Welcome to R 101
# install.packages("tidyverse")
# Once you have done this once on your computer it is there - you can just use library in future - this installs the files into your memory
# library("tidyverse")
# This is basically a command that instructs RStudio to load the package from memory into each session - you will have to do this one each time.
That’s great. But what if I’ve never heard of the package before?
?tidyverse_packages
## No documentation for 'tidyverse_packages' in specified packages and libraries:
## you could try '??tidyverse_packages'
A single ‘?’ will allow you to search everything you have loaded and will bring up the help page. Using the ‘??’ in front of anything will run a wildcard search over the internet - Useful if you know what you’re looking for but you’ve forgotten half of it’s name!
??tidyv
There is nothing these people don’t know - you just have to figure out how to apply their answer to your problem. Most good quality questions and answers will create some sample data within the code - copy it and run the code line by line, to see if it does to the dummy data, what you want to do to yours!
Here’s your ‘real’ data
mydata <- read.csv("~/Google Drive/PhD/Data/energy_data/hypothetical_energy.csv")

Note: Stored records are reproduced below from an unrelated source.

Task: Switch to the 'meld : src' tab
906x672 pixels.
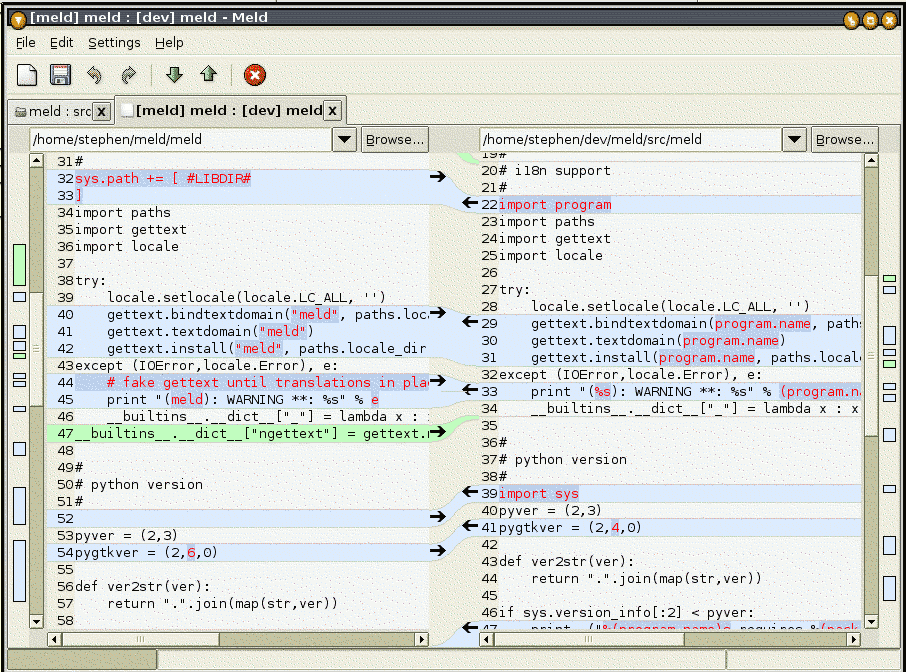Action: point(58,111)
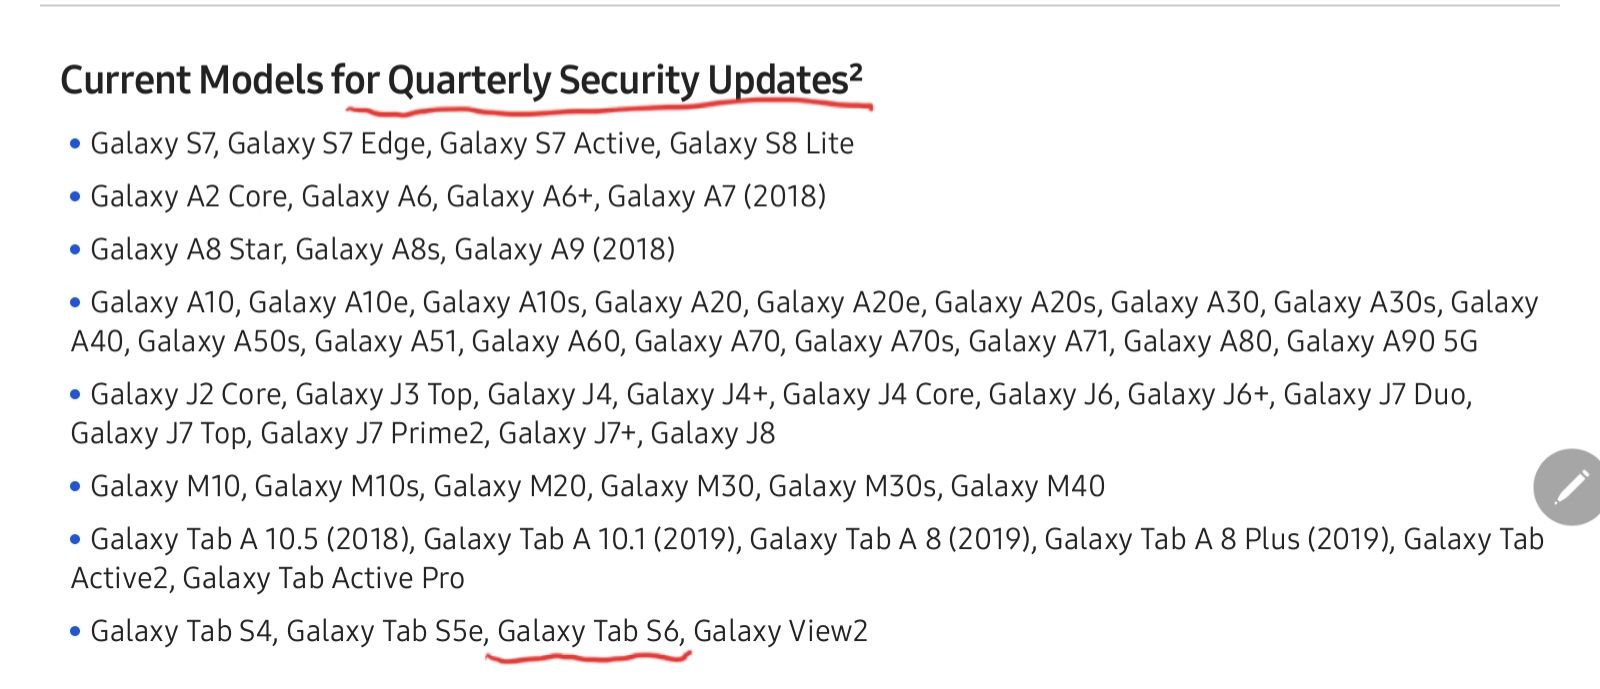Click the Galaxy M30s entry
The height and width of the screenshot is (689, 1600).
click(x=853, y=486)
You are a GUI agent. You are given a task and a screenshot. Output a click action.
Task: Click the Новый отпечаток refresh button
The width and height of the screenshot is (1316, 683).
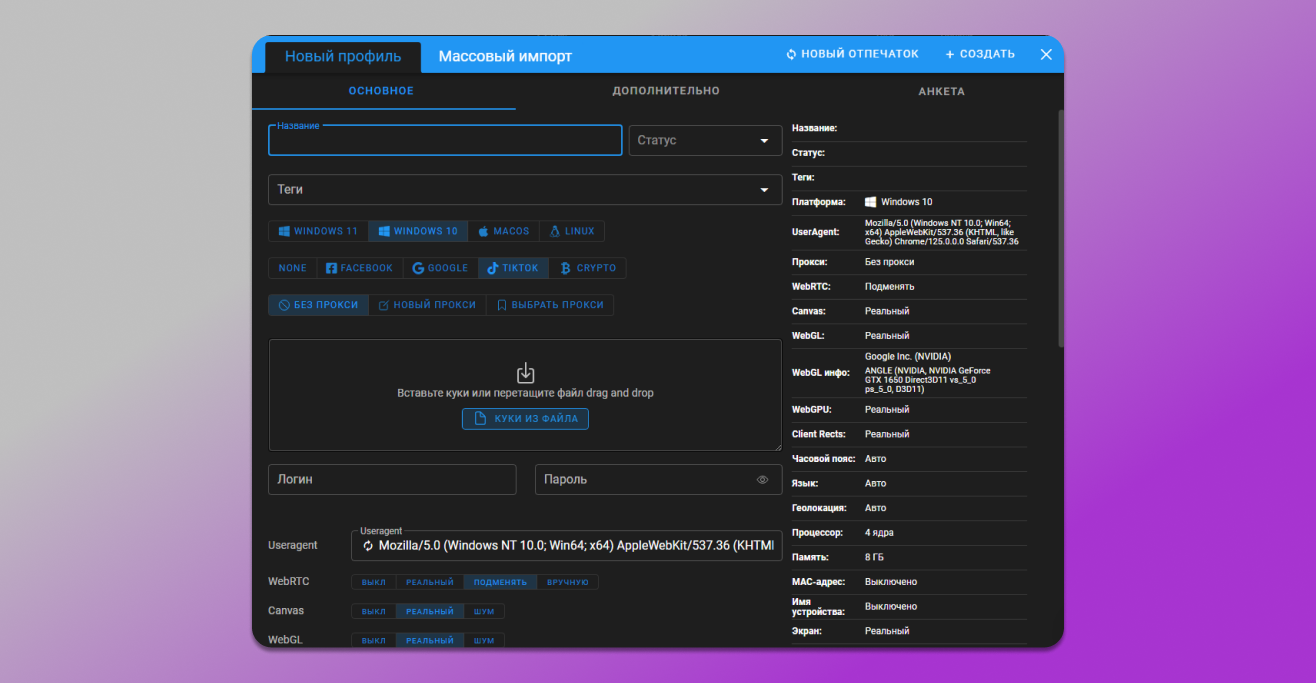click(852, 55)
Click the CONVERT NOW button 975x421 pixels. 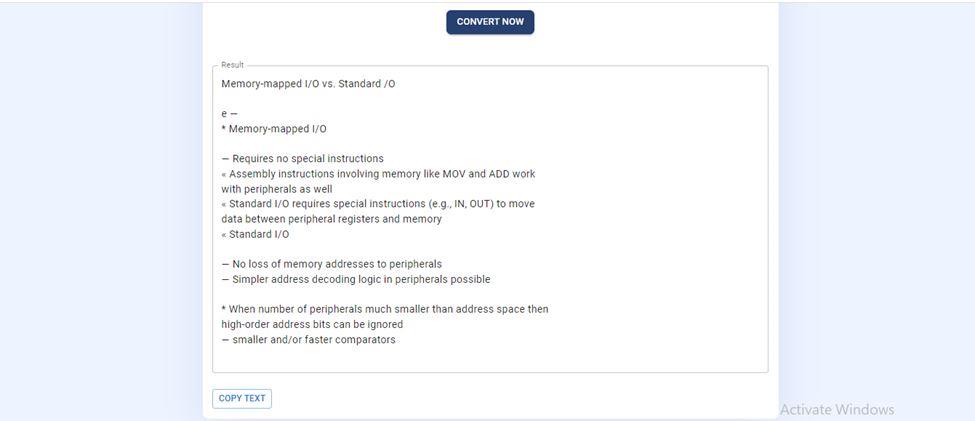490,22
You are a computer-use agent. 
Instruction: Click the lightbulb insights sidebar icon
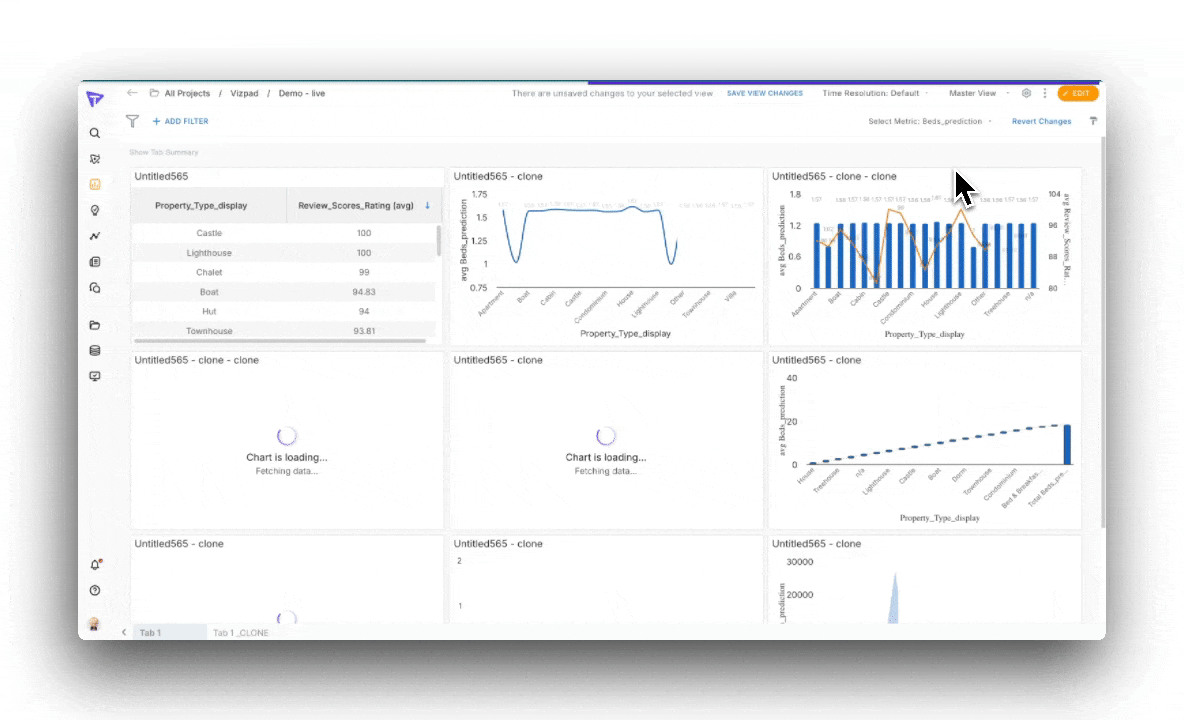point(95,211)

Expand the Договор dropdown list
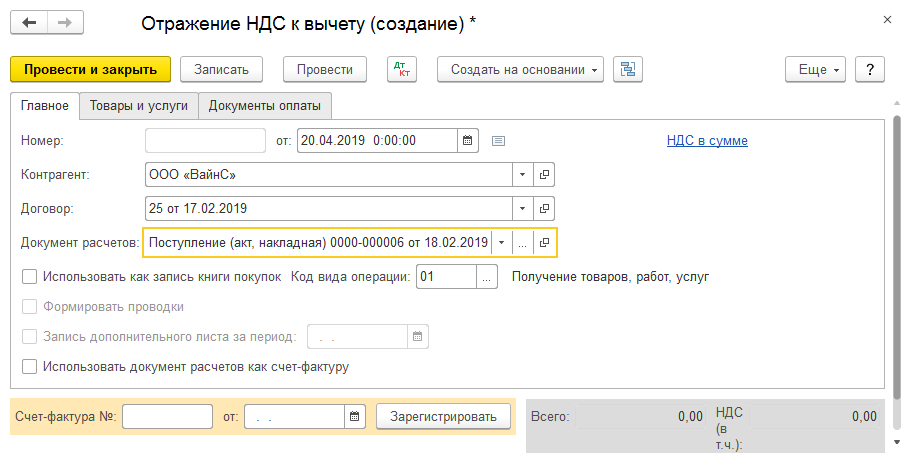(522, 208)
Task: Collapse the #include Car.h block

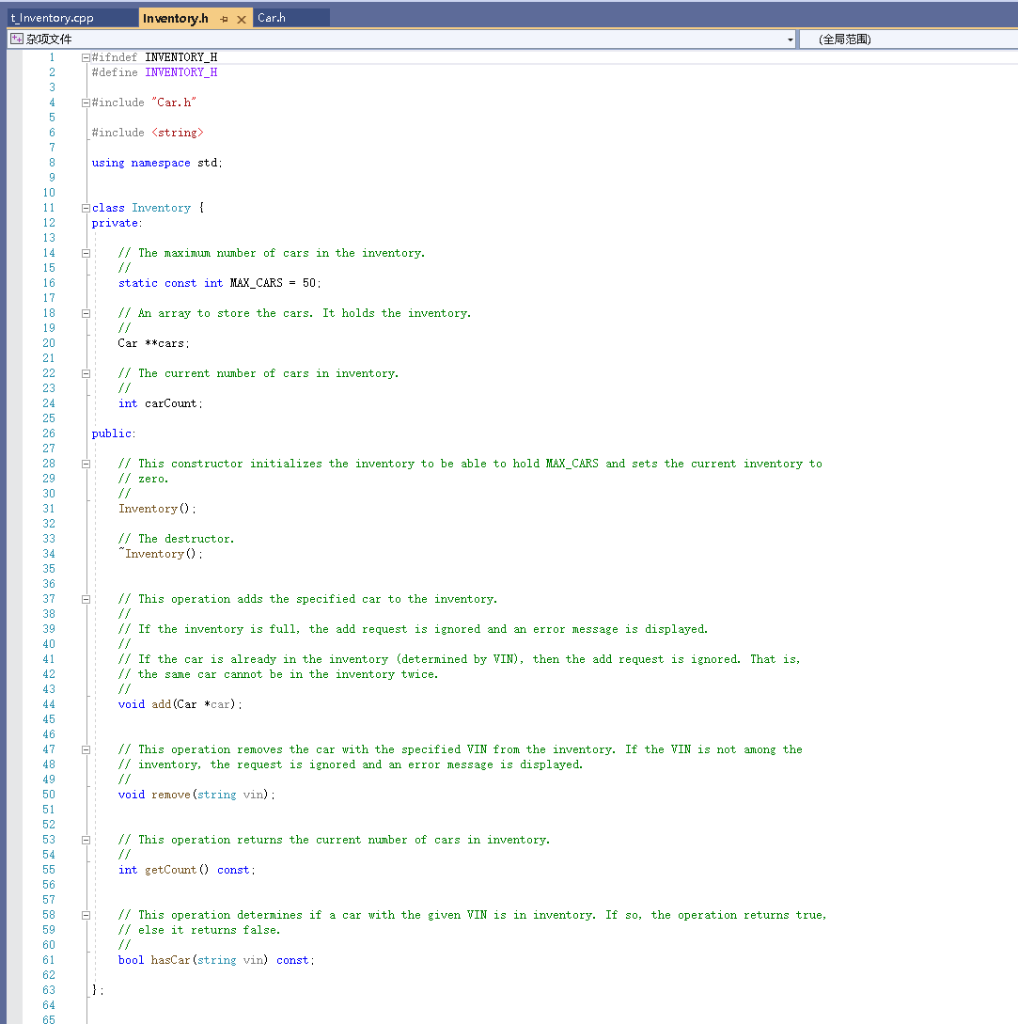Action: click(86, 102)
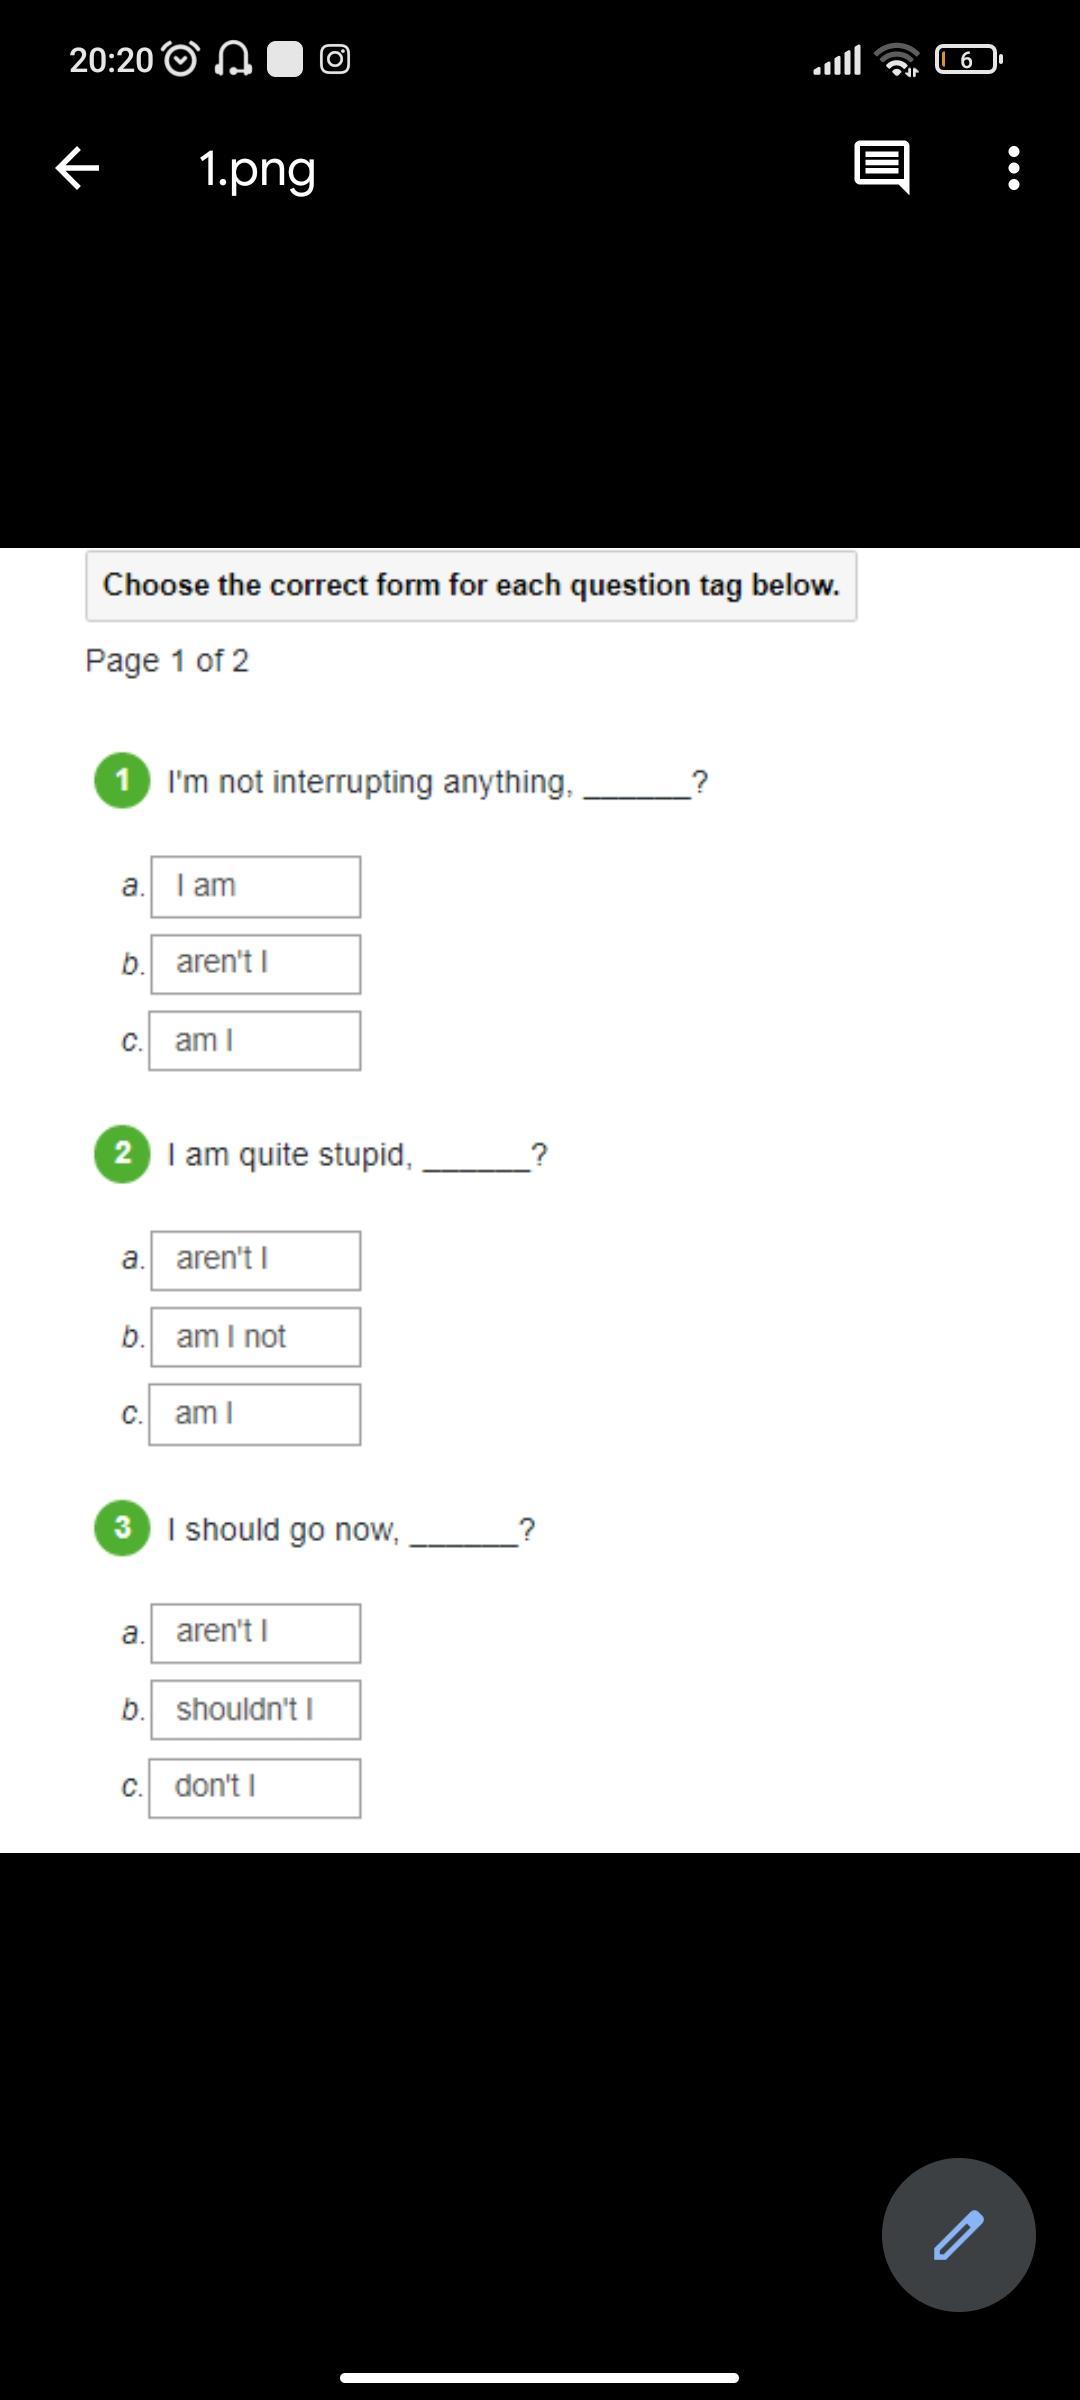Pick option b 'aren't I' for question 1
The width and height of the screenshot is (1080, 2400).
click(x=255, y=963)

mydata <- mydata[,3:5] #I'm just removing some columns we don't need here
head(mydata)
## address_postcodesec smart_meter rt0000
## 1 AL1 1 G 0.00
## 2 AL1 1 G 5.00
## 3 AL1 1 G 152.00
## 4 AL1 1 G 204.33
## 5 AL1 2 E 280.33
## 6 AL1 2 E 356.33
And here’s your real problem:
Let’s say you need an overall total of one column (rt0000) based on ‘address_postcodesec’ so for AL1 1 you would expect a total of 419.33.
You’ve googled “how do I get an overall total when I group a column in R” and this is what you’ve found. You think it does what you want it to.
# Here is the dummy data they have provided as an example
x <- data.frame(Category=factor(c("First", "First", "First", "Second",
"Third", "Third", "Second")),
Frequency=c(10,15,5,2,14,20,3))
# And here is the answer that somebody else has provided
aggregate(x$Frequency, by=list(Category=x$Category), FUN=sum)
## Category x
## 1 First 30
## 2 Second 5
## 3 Third 34
Where do you start?
See if you can re-write the code with actual pen and paper and we’ll test some answers
The biggest part of fixing a problem in code is knowing how to apply a general answer to a specific problem…once you’ve figured out the exact combination of words to google to get you there in the first place.
Yes!! It is frustrating! But the more you do, the more you learn and the faster you get at fixing mistakes (You still make lots of mistakes! That’s fine too.)
You cannot save the console and repeat your work! Reproducibility is so important, especially when you work with open data - People will always want to try and prove you wrong.
So, write a script - or two - a notes and a final, save them, run and tweak lines over and over again until you get the result you want without having to copy and paste it every time, work on it like you would a word document and when you’re finally happy….
Turn it into a Markdown. Markdowns should look very familiar, a bit like Jupyter notebooks? No? YES! They’re the same idea, don’t be afraid of them. Instead of clicking “cell type:Code”, “cell type: Markdown” you just type away and when you want to insert code you just…
# Stick your code in here
Viola!
RStudio put together cheatsheets to help you! Find them here
Print them. Laminate them. USE THEM.
Get to grips with the data wranglig packages - the %>% function in dplyr will save you an enormous amount of time and make your code much more readable.
When you get bored, learn how to code emoji poos into your presentations.
## 💩